Copy out every line below that contains the string "Sept". Case counts.

____________

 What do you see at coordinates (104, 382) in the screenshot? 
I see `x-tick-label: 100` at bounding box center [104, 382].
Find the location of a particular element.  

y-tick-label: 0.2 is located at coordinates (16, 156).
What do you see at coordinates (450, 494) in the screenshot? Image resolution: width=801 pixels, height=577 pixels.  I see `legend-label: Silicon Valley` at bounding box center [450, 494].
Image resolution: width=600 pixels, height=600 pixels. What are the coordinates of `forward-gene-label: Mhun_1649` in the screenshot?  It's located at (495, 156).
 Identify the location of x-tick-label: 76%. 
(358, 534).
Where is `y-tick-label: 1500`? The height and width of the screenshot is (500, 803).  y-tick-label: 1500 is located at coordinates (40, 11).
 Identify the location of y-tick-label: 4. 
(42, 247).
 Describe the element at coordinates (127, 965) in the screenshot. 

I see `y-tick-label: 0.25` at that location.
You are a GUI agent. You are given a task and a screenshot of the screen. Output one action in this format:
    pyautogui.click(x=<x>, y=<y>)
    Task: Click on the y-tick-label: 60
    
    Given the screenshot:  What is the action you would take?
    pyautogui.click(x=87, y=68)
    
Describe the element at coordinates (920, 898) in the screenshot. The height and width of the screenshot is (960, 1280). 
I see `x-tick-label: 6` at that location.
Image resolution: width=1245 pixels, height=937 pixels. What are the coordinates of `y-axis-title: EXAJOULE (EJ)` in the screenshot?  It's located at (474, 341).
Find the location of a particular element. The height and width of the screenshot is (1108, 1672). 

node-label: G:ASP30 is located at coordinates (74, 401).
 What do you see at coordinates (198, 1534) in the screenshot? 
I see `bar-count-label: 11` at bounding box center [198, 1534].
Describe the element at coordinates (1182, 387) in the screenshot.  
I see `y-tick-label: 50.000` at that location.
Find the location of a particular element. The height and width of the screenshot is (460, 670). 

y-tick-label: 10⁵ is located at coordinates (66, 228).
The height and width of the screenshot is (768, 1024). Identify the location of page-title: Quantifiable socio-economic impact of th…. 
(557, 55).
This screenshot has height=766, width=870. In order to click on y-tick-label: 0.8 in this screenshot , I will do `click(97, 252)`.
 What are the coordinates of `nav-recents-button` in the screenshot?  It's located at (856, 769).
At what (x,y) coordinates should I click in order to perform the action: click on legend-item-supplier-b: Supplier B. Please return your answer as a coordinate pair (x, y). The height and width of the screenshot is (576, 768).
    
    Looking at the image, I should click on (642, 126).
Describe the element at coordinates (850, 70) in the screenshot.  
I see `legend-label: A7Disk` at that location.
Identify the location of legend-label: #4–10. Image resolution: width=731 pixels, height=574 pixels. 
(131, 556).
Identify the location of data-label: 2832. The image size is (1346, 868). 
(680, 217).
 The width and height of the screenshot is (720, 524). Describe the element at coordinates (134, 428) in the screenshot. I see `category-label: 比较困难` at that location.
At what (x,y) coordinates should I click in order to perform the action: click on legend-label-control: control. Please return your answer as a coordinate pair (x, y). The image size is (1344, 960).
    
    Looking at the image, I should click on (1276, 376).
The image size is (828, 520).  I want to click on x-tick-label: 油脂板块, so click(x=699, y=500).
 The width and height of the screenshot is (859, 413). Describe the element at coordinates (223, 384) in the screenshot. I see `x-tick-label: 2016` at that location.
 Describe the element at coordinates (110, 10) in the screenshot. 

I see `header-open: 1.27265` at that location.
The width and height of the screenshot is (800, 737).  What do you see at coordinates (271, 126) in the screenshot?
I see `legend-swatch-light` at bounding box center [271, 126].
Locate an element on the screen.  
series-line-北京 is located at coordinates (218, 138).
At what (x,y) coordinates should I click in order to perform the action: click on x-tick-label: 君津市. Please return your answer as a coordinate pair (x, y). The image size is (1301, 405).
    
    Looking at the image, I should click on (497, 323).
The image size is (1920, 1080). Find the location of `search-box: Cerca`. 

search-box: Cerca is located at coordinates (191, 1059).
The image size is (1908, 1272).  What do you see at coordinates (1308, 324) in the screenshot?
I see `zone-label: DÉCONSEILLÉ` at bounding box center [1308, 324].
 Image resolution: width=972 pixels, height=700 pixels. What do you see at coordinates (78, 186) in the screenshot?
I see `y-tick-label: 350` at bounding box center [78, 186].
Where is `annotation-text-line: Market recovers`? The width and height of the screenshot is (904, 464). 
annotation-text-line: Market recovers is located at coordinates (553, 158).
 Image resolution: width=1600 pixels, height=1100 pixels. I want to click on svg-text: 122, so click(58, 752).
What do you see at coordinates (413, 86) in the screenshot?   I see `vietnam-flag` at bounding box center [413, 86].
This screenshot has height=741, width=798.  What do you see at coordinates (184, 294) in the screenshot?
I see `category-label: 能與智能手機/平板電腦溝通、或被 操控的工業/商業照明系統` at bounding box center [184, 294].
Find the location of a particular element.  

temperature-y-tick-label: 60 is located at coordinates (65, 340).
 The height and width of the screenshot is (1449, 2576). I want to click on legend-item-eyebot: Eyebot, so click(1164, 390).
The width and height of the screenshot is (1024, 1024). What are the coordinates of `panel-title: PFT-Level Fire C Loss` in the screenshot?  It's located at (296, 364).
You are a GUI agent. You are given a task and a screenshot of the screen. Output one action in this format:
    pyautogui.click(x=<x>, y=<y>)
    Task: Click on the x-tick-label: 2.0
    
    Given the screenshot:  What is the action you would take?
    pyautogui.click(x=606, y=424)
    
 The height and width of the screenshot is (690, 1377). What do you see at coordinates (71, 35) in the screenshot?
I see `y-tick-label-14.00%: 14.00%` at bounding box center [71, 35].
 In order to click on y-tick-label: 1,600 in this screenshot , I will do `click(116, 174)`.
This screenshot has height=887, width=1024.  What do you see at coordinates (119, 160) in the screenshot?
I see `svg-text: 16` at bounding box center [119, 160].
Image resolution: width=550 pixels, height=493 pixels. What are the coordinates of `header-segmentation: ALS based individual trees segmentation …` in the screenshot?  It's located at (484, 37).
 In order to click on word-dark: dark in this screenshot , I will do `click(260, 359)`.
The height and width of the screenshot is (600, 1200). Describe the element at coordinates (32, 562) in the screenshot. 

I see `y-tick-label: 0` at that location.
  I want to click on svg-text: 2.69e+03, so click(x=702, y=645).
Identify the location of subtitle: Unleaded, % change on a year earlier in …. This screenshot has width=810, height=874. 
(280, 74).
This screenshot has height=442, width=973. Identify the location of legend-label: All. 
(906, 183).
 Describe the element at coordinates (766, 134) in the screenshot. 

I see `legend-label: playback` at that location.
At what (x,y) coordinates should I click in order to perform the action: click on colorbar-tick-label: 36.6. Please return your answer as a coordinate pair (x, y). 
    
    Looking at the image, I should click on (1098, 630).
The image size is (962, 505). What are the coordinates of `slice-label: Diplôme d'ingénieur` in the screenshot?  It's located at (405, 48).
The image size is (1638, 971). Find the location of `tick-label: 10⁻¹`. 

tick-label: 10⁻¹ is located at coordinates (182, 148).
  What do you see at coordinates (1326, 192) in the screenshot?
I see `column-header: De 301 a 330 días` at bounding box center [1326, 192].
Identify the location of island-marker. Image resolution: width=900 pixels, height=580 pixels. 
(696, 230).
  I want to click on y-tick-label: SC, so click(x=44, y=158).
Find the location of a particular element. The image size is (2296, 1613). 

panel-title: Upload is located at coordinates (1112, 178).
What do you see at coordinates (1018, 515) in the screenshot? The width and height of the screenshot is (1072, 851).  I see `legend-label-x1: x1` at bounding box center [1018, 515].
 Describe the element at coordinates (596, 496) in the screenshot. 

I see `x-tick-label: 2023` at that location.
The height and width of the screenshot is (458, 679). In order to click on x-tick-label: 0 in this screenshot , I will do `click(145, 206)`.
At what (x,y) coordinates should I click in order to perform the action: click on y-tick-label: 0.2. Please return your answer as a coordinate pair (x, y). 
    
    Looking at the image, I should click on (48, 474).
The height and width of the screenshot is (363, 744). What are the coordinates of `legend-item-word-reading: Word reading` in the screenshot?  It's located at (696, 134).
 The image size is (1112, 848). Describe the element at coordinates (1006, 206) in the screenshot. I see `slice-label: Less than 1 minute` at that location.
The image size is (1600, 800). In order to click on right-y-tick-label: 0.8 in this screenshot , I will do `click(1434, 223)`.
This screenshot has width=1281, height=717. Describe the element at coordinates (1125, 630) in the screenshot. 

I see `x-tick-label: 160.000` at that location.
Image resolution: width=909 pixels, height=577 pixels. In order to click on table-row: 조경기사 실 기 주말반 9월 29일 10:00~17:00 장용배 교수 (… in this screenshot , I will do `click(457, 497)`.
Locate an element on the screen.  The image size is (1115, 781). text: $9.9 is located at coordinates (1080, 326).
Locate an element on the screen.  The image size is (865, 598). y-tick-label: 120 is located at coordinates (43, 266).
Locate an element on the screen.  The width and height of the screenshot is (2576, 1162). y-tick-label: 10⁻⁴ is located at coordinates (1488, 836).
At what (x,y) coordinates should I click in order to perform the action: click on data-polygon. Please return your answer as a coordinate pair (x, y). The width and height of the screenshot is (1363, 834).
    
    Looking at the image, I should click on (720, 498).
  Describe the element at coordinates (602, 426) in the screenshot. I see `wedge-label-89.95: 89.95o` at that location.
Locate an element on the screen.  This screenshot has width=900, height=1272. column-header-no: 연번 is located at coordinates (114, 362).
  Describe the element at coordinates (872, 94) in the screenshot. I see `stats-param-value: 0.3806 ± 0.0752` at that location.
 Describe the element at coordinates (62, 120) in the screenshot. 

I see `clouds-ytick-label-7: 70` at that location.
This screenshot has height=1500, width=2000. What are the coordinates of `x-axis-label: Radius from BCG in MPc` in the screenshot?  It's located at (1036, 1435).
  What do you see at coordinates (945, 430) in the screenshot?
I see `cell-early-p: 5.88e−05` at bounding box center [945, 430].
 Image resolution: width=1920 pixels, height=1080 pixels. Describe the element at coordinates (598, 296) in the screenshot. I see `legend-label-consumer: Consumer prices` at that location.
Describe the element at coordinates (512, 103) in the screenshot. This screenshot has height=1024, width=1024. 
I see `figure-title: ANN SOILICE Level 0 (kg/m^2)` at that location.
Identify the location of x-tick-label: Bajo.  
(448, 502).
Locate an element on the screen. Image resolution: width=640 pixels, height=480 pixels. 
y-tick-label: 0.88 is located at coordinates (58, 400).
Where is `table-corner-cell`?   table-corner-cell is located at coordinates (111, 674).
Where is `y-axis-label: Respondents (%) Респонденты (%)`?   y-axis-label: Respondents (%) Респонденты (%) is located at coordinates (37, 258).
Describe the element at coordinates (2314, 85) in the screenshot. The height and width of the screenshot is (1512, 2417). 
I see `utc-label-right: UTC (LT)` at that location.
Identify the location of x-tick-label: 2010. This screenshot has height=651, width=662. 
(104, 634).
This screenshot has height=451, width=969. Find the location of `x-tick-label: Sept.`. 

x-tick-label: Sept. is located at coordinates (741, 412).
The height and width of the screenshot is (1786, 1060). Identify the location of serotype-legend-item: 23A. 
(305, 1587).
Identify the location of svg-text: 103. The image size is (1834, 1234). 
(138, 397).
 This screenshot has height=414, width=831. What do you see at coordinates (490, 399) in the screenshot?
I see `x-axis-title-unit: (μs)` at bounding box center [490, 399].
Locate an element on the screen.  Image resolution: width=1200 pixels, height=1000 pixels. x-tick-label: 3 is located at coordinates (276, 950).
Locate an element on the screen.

____________

§ **WORKED SOLUTION**:
This screenshot has height=451, width=969. Find the location of `x-tick-label: Sept.`. 
x-tick-label: Sept. is located at coordinates (741, 412).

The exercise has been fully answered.